De pie entre las sombras, su silueta apenas recortada por la última luz que se filtraba por los ventanales sucios. Llevaba su uniforme, pero algo en la forma en que se lo ponía lo volvía todo distinto. No era una alumna. Era una tentación vestida de obediencia.
—Viniste —murmuré, sin acercarme aún.
Ella levantó la mirada. En sus ojos había una mezcla peligrosa: desconfianza, fuego... y deseo.
—No sabía si ibas a venir tú —dijo, con una voz más firme de lo que esperaba.
Me acerqué sin romper el silencio, deteniéndome a escasos centímetros. Podía olerla. Sentir su aliento corto.
Le aparté un mechón de cabello con los dedos, rozándole la mejilla.
—¿Sabes lo que significa estar aquí conmigo, Isabella?
Ella no respondió. Sólo me sostuvo la mirada. Desafiante. Valiente. Ardiendo por dentro.
Mis dedos recorrieron lentamente su mandíbula, luego bajaron por su cuello, sintiendo el pulso acelerado en su piel caliente.
—Podrías irte ahora. Y todo esto quedaría atrás —susurré contra su oído.
—No quiero irme —respondió ella. Su voz era un suspiro. Una rendición. —A tu lado, jamás he querido irme Alejandro.
La besé.
Pero no fue un beso suave. Fue hambre. Fue promesa. Fue peligro.

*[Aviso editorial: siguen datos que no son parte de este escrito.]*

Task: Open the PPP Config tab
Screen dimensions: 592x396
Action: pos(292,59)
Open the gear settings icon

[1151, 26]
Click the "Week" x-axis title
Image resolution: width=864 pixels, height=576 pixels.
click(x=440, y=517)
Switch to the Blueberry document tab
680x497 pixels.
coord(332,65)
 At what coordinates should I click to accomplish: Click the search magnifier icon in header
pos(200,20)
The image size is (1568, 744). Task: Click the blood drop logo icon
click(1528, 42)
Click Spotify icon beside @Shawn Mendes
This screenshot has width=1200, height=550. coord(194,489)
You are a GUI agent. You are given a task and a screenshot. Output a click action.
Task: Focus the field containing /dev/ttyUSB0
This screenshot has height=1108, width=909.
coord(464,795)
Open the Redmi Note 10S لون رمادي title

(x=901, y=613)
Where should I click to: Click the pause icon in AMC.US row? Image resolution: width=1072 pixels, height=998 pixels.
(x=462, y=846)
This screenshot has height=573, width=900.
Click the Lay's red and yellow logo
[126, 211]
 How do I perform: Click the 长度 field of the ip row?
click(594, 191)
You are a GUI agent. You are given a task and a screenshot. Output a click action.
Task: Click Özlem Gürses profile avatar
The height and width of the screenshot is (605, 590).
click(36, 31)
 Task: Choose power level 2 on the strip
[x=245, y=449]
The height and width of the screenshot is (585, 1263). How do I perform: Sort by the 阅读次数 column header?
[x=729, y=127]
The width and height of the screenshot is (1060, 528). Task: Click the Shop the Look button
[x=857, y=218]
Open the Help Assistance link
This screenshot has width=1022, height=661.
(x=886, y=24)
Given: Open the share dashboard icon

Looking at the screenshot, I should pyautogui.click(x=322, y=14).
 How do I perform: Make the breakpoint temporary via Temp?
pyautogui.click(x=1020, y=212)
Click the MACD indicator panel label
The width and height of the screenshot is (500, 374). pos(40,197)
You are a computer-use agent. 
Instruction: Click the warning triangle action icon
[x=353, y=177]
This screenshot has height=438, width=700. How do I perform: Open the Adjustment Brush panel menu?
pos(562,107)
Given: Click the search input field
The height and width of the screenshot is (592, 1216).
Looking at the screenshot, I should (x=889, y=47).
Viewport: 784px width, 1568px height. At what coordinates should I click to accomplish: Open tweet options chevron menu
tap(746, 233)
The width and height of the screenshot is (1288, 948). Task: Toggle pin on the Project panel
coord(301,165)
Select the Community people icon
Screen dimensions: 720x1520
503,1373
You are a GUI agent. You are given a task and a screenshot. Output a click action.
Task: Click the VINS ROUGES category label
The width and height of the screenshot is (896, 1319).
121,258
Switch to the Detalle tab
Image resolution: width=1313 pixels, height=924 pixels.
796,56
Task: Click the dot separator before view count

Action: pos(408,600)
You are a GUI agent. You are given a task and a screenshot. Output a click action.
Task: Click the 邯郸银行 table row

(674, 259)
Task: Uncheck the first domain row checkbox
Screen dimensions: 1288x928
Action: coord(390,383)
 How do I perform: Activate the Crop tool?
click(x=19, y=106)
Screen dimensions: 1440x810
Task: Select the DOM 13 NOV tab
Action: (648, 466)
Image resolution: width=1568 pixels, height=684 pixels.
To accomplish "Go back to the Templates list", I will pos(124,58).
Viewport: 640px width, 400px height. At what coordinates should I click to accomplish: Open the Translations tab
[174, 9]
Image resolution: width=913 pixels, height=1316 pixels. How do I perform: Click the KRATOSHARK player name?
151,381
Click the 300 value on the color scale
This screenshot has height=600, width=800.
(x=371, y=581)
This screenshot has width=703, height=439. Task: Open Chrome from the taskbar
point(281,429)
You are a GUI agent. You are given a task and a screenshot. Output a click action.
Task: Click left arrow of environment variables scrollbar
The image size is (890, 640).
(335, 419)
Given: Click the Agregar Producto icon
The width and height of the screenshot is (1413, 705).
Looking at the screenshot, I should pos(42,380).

La tomé por la cintura, apretándola contra mí, sintiendo cómo su cuerpo se arqueaba, buscándome. Su boca se abrió bajo la mía, urgente, entregada. Y entre esos muros cubiertos de musgo y silencio, el mundo se desdibujó.
Sus dedos se aferraron a mi camisa, temblorosos. Yo deslicé las manos por su espalda, por sus caderas, marcando cada centímetro con una devoción salvaje.
La levanté con facilidad, apoyándola sobre una de las viejas mesas del invernadero. El cristal roto crujió bajo el peso del momento.
—Dime que me deseas —le dije con la respiración entrecortada, mis labios en su cuello.
—Te deseo... desde que me miraste por primera vez —confesó, jadeando.
Y entonces lo supe.
Ya no había vuelta atrás.
Isabella era mía.
Y yo iba a quemar el mundo si alguien intentaba separarnos.
Y mi corazón ahora mismo se encontraba en una pelea interna acerca de ceder ante una mujer que es mucho menor que yo y que podría costarme mi carrera entera o abandonarla.
Pero la verdad es que no pienso irme.